Hillary Clinton visited the home turf of Jeb Bush and Marco Rubio on Friday and came out swinging at both Republican presidential hopefuls.

Speaking to groups of African-Americans and Cuban-Americans at two separate events in South Florida, the Democratic front-runner accused her potential general-election opponents of failing to live up to the promises in their rhetoric, and of supporting policies that haven't worked in the past and won't work in the future.

Calling for an end to the U.S. trade embargo on Cuba at Florida International University in Miami—where Rubio is on the faculty—Clinton charged that Republican candidates "refuse to learn the lessons of the past or pay attention to what’s worked and what hasn’t—ideology trumps evidence."

Republicans "have it backwards: engagement is not a gift to the Castros. It’s a threat to the Castros," the former secretary of state said. "An American embassy in Havana isn’t a concession. It’s a beacon. Lifting the embargo doesn’t set back the cause of freedom. It advances freedom where it is most desperately needed."

Clinton's call to end the Cuba embargo is a shift from the position she took during her last campaign, in 2008. Back then, she said it was "not the time to consider wholesale or broad changes to our Cuba policy" and opposed loosening rules on travel and trade with Cuba. Even further back, in 1996, she supported the Helms-Burton Act, signed by President Bill Clinton, which ratcheted up sanctions on Cuba.

What changed, she said Friday, was seeing that the continued isolation of the Castro regime wasn't making a difference. "You’ve been promised progress for 50 years. We can’t wait any longer for a failed policy to bear fruit,” she said.

## REQUIRED ACTIONS
1. Copy word for word the part of the article on Clinton's Florida visit that begins with the words "Speaking to groups" and ends after "in the future.".
2. According to the article on Clinton's Florida visit, which 1996 law that increased sanctions on Cuba did she support?

## GIVEN RECORDS
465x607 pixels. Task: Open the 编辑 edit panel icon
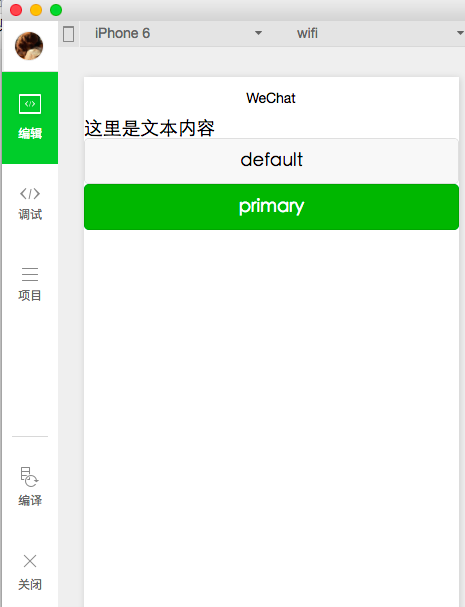(30, 104)
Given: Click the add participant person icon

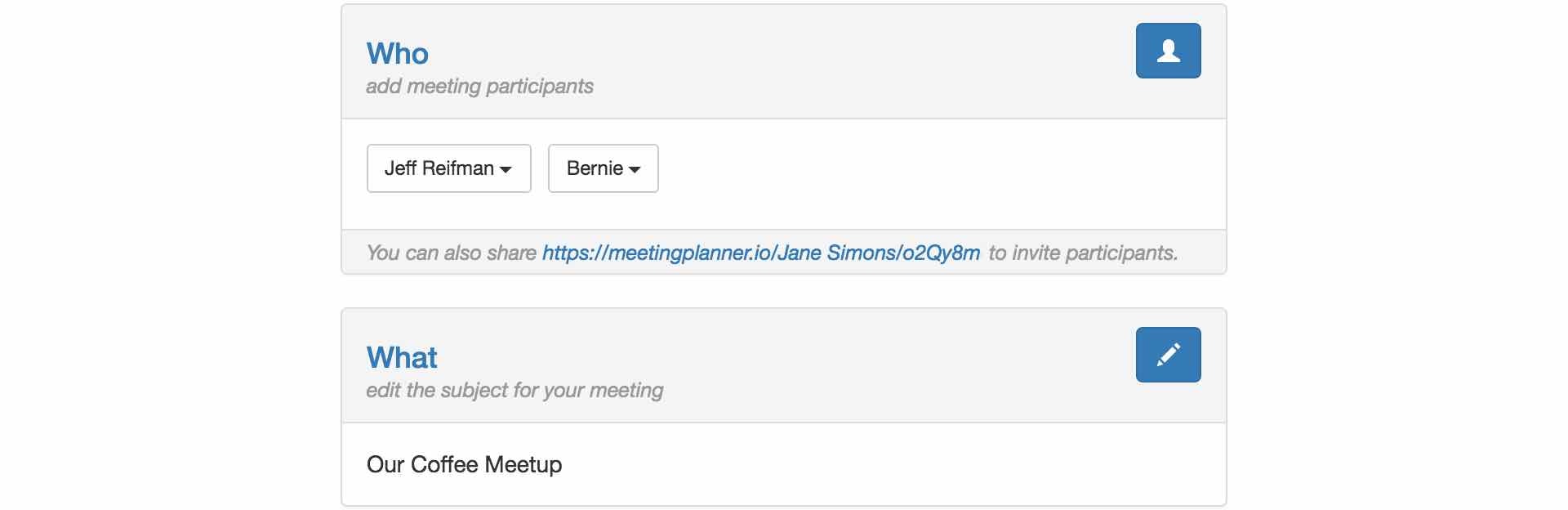Looking at the screenshot, I should tap(1168, 51).
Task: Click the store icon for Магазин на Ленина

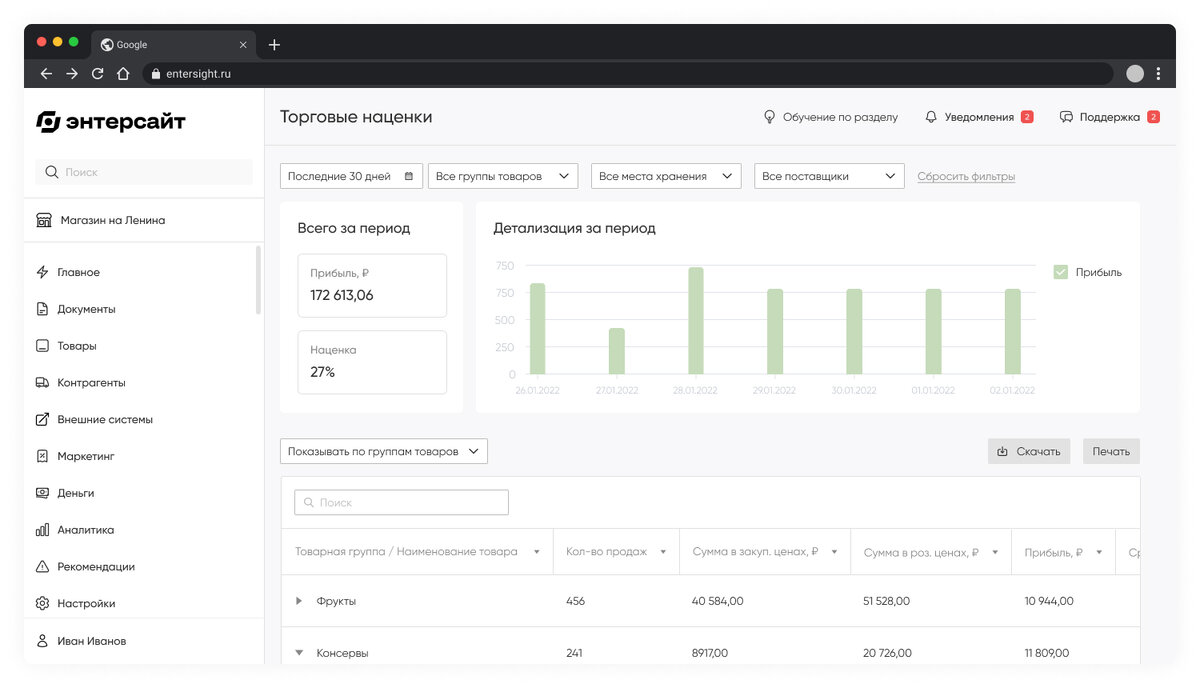Action: 43,220
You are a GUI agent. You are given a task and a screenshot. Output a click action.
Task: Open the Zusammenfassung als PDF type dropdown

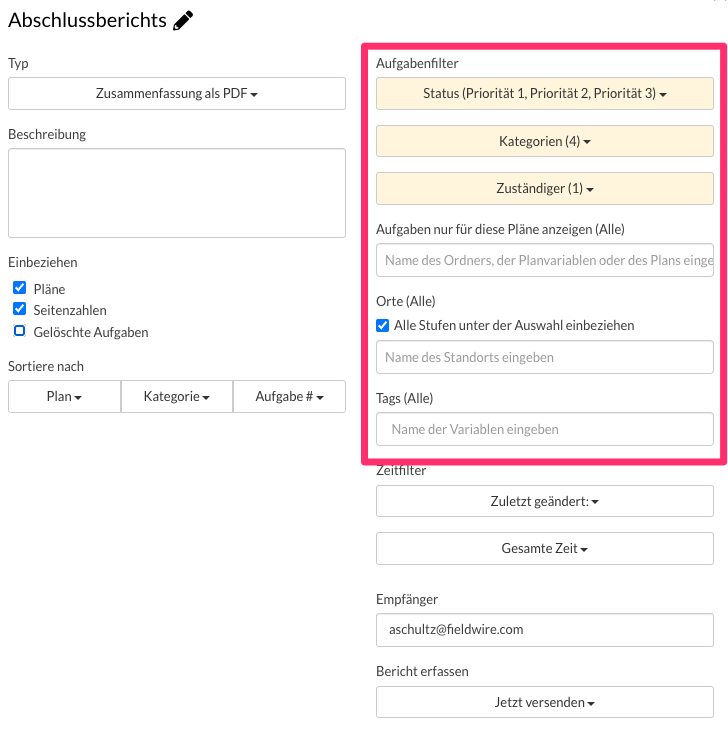coord(177,94)
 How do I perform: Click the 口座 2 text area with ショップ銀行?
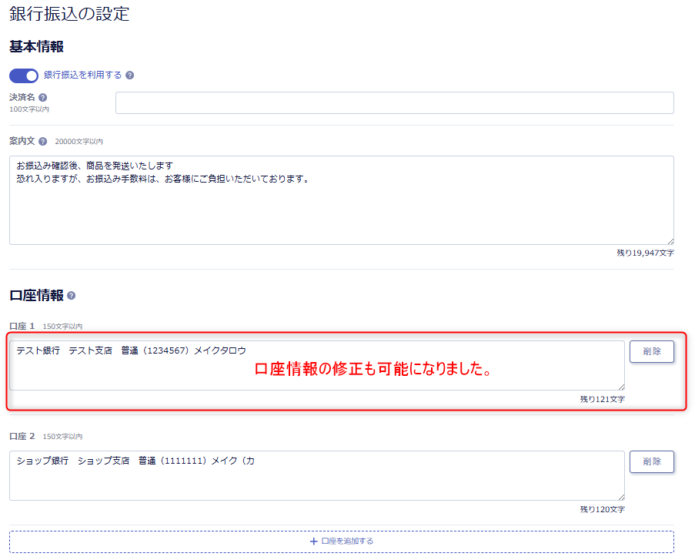tap(317, 475)
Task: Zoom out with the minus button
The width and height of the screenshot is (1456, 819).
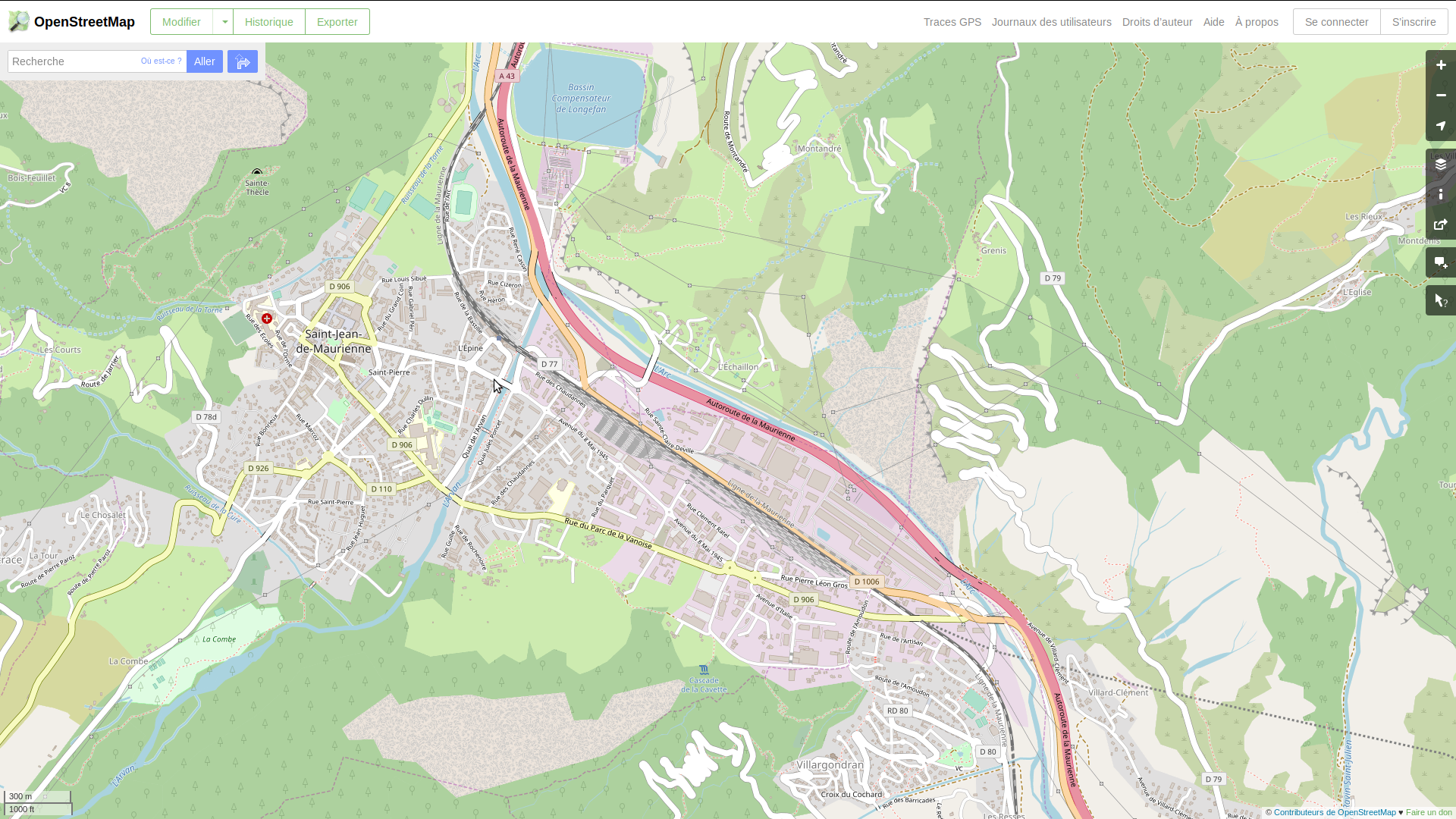Action: 1440,96

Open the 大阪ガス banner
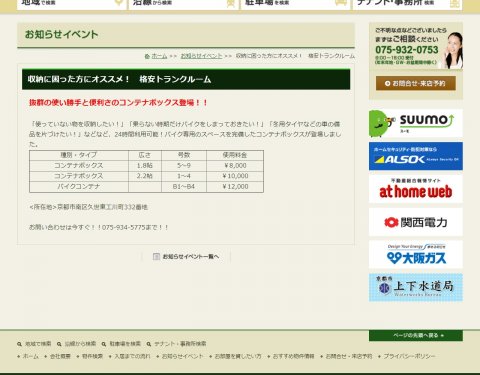click(416, 254)

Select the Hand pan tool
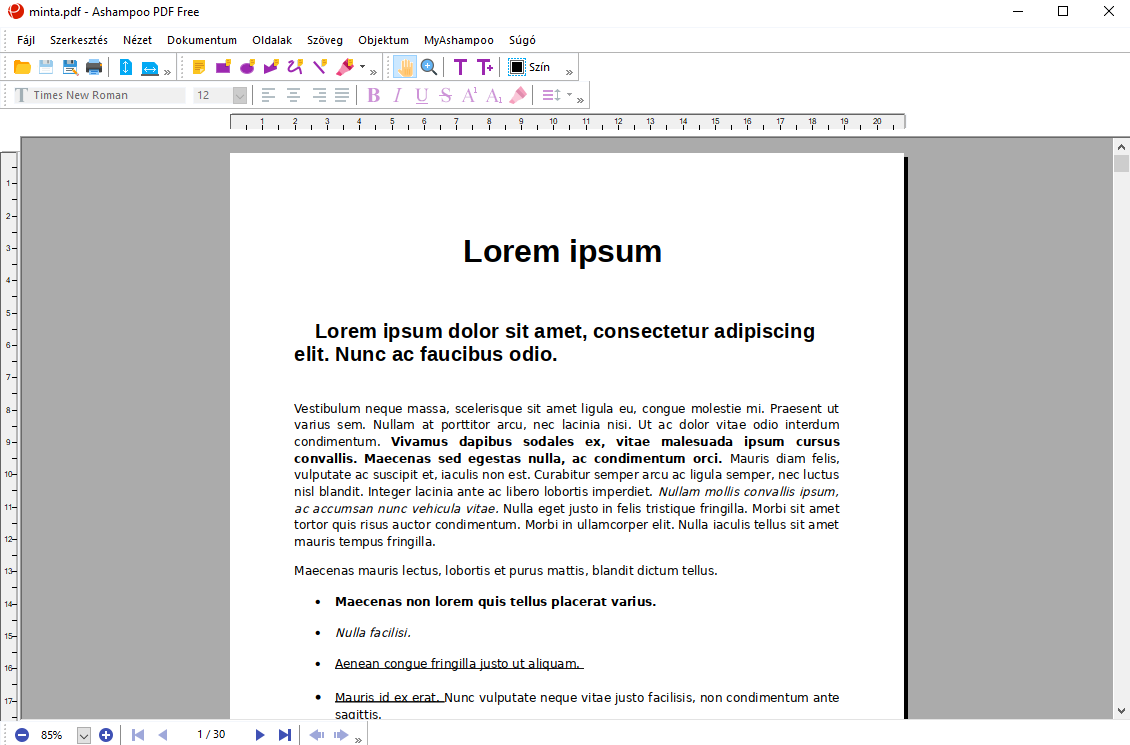pos(404,67)
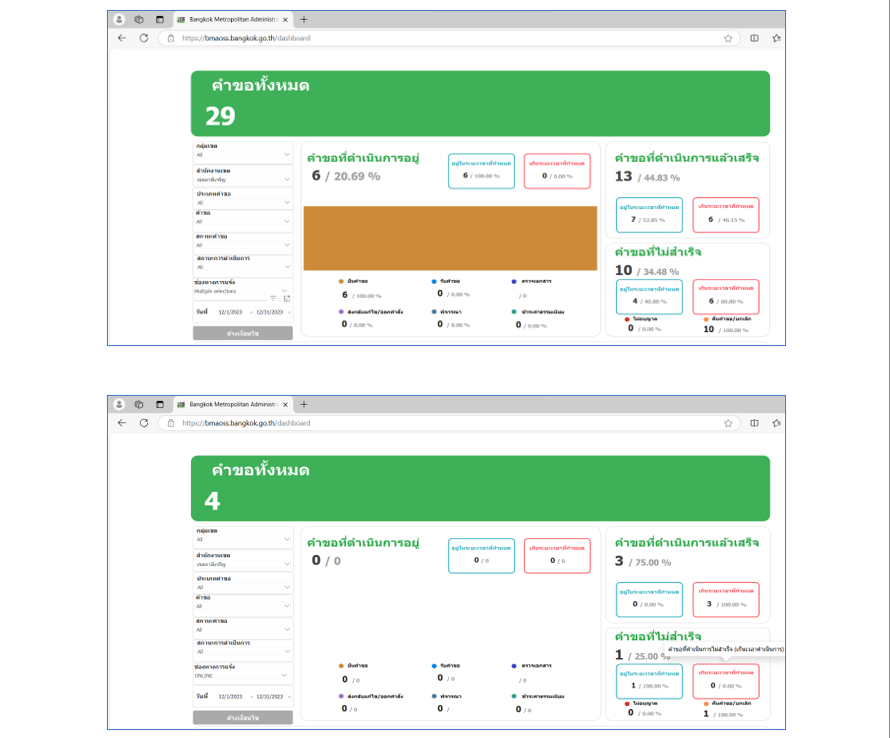Click the profile avatar icon in the top browser window
Viewport: 890px width, 738px height.
[x=119, y=19]
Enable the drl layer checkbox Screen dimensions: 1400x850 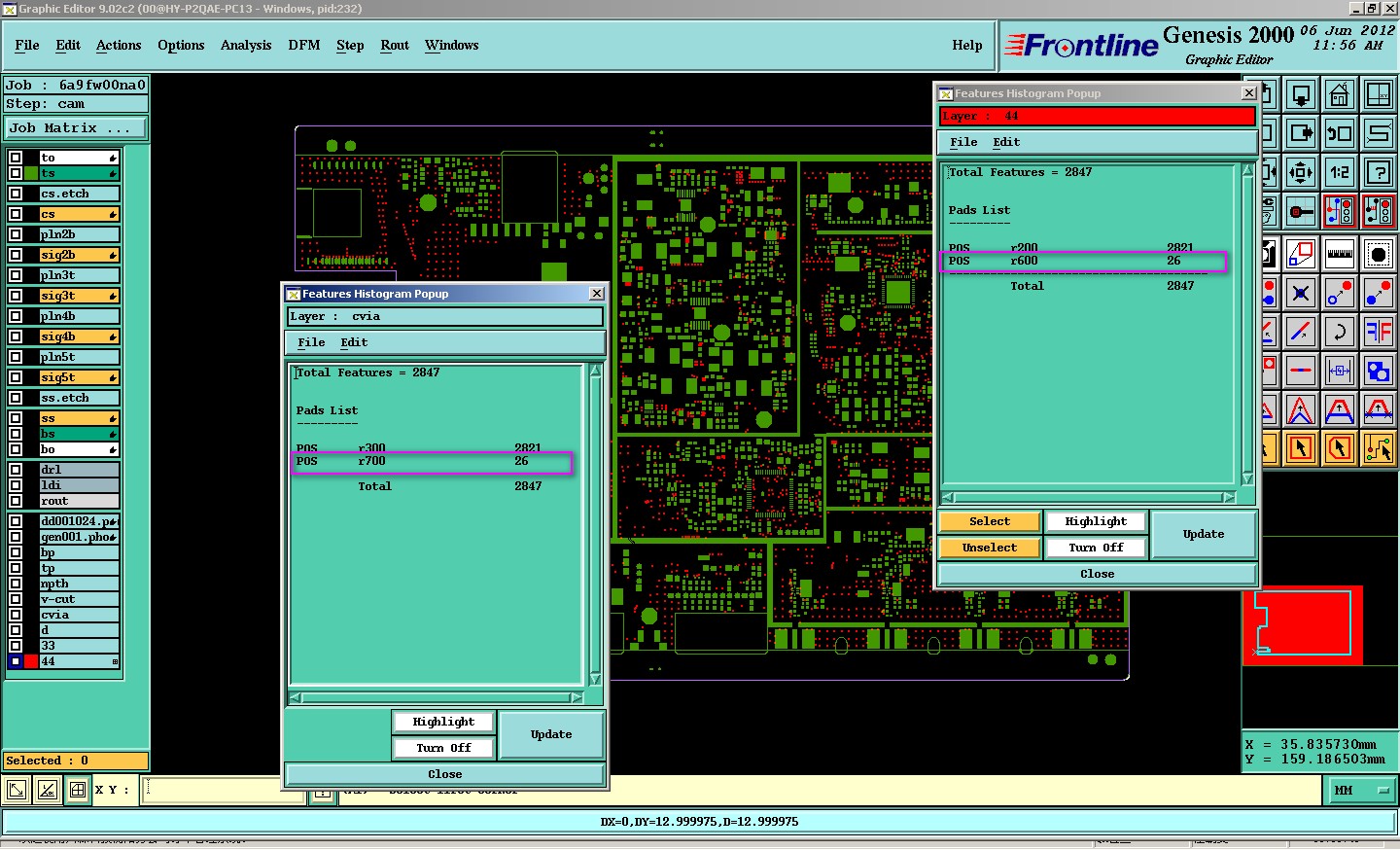16,470
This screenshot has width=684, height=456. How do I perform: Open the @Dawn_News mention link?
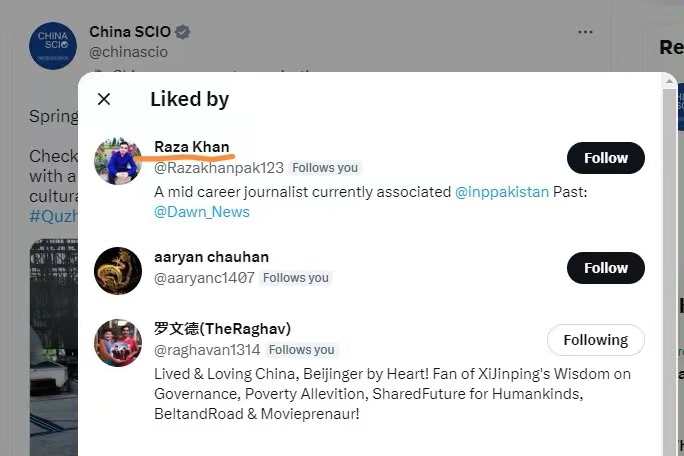201,212
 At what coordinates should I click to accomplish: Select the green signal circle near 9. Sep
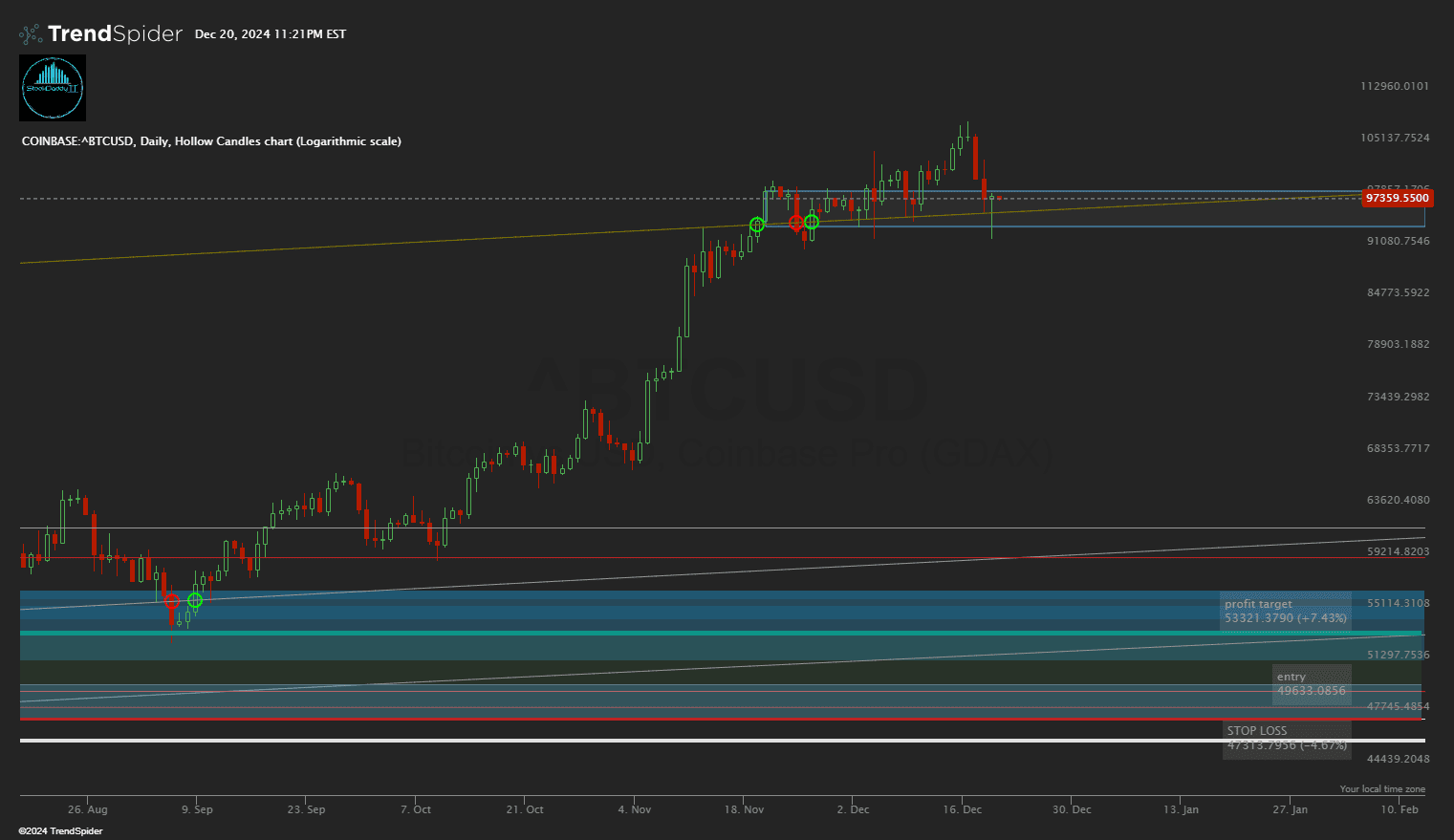coord(195,600)

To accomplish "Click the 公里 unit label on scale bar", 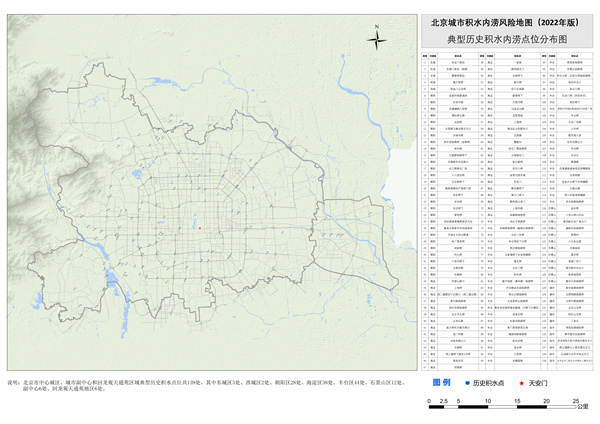I will coord(583,408).
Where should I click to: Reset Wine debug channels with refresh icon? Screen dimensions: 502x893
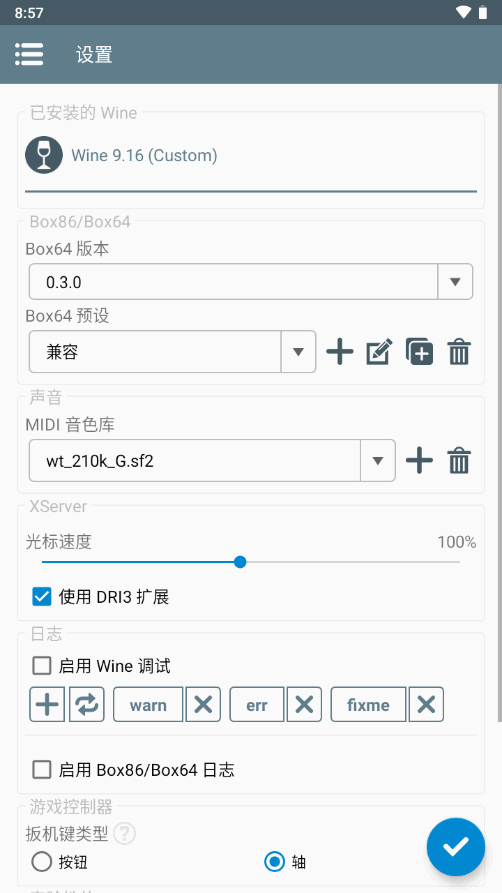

## SOLUTIONS IN ORDER
1.
Speaking to groups of African-Americans and Cuban-Americans at two separate events in South Florida, the Democratic front-runner accused her potential general-election opponents of failing to live up to the promises in their rhetoric, and of supporting policies that haven't worked in the past and won't work in the future.

2. The Helms-Burton Act